Elder McQueary came to see us soon; and he arranged to take me with him in his carriage to the Fayette church the first Saturday in June to attend the ordination of four ministers - brethren Wright, Millspaugh, Carter and Conner. At that wonderful meeting I again met the eminent Elders Wilson Thompson, Benjamin Jones and others, my father's companions in the gospel, whom I had known in my boyhood. The meeting was large and was held in a pleasant grove or woodland. One after another the young preachers were called to go upon the platform and relate their religious experience, ministerial call, and views of the doctrine of the gospel. In doing so Brother Millspaugh (long since called to his blessed reward) , who was the third speaker, said that he had been much perplexed about faith, as in some sense a condition, or having saving merit; and, notwithstanding the brethren had labored to get him to see it more clearly, as the gift of God and a fruit of the Spirit, and as embracing Christ as our only righteousness and salvation in whom faith found all its merit and glory; yet, so dull was his mind and hard his heart, he had told them that, unless it pleased the Lord to open it to his understanding, he could not see it as they did. When he said this, I at once felt that he had expressed the state of my own mind relative to the mysterious union between Christ and the church - about which Elder McQueary had talked much to me since we had been together. I not only had no understanding of it, but no special interest in it; but now my mind was so impressed with the earnest desire to understand this sacred union that I could not think of anything else and my heart was burdened with the unspoken prayer that the Lord might show it to me. While the last of the four, Brother Harvey Wright, talked to us, it was given me to see this blessed union between the heavenly Bridegroom and His bride - Jesus the Holy Head and the church His redeemed and sanctified body. My spirit now rejoiced in this enrapturing covenant-union, which had its rise in the everlasting love of God, and the dear Redeemer was more precious to me than ever.

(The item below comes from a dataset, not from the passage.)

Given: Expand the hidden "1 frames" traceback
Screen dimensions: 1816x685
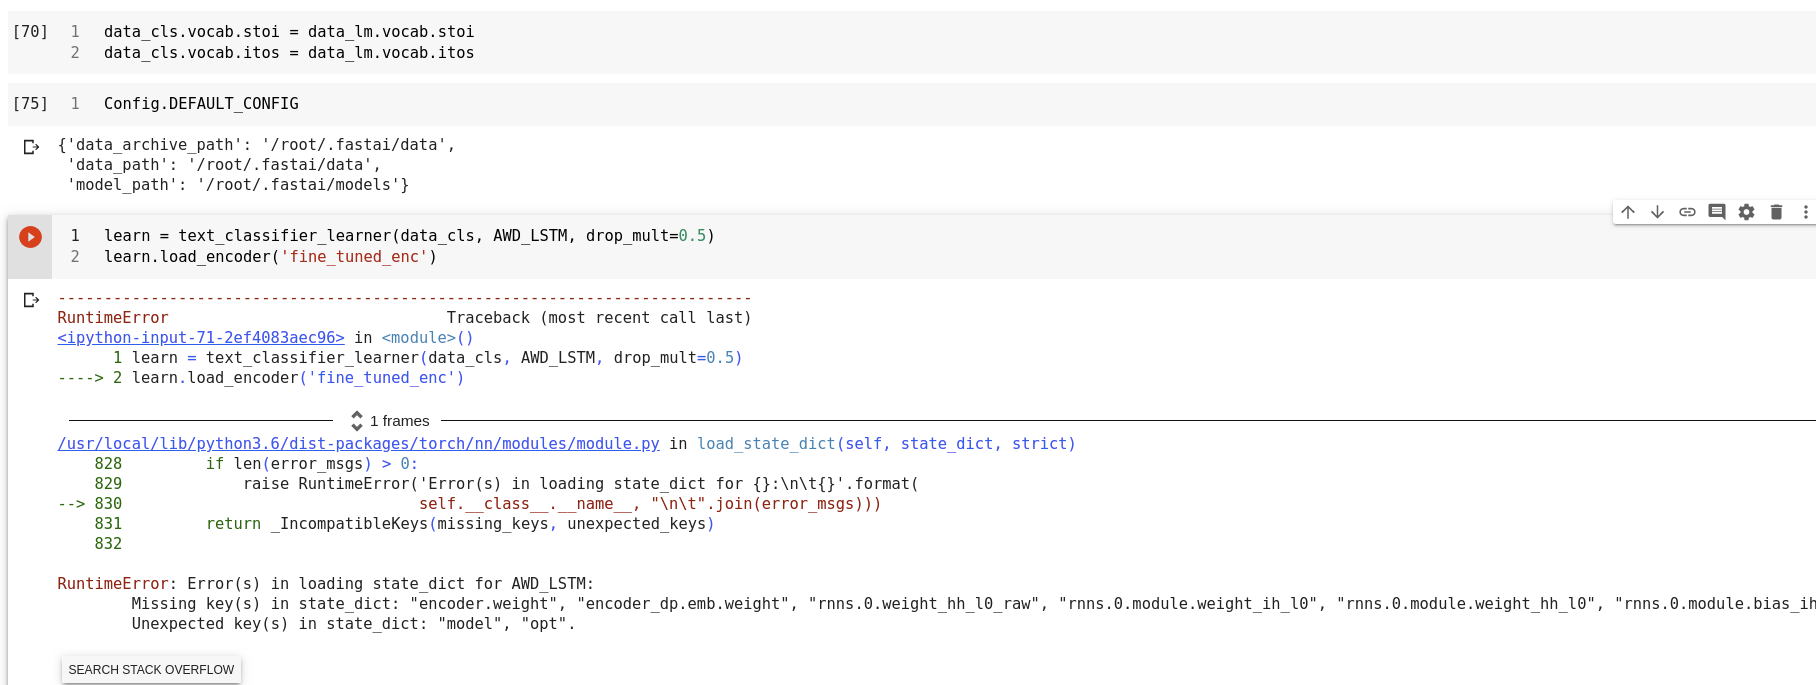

The large Council of Elders and Deacons soon withdrew some distance, leaving a large congregation at the stand. My soul was so filled with the precious name of Jesus and my heart so burned with love to Him that I wondered why someone was not left at the stand to talk to us of Him; and it was with difficulty that I resisted the strong impression to go upon the stand and talk to them of the preciousness and glory of the beloved Son of God as our Savior; but as I was not a member of the church and a youthful stranger I thought it would not do to yield, and fearing to trust myself there, I walked away and sat down on a log, my heart feeling as if it would almost burst with its pent up emotions. Presently a still voice in my soul said: "Go, preach Jesus and His righteousness." This word was with such power that I could no longer remain silent, so I arose and went up a little valley, behind a hill, where I praised the Lord aloud, and the green trees and blue skies seemed to help me praise Him.

At sunrise the next morning I walked down to the river (Whitewater) at Brother Millspaugh's and stood in sweet awe beholding the beauties and wonders of nature, when the words of Paul came into my soul with power: "Unto me who am less than the least of all saints is this grace given that I should preach among the Gentiles the unsearchable riches of Christ."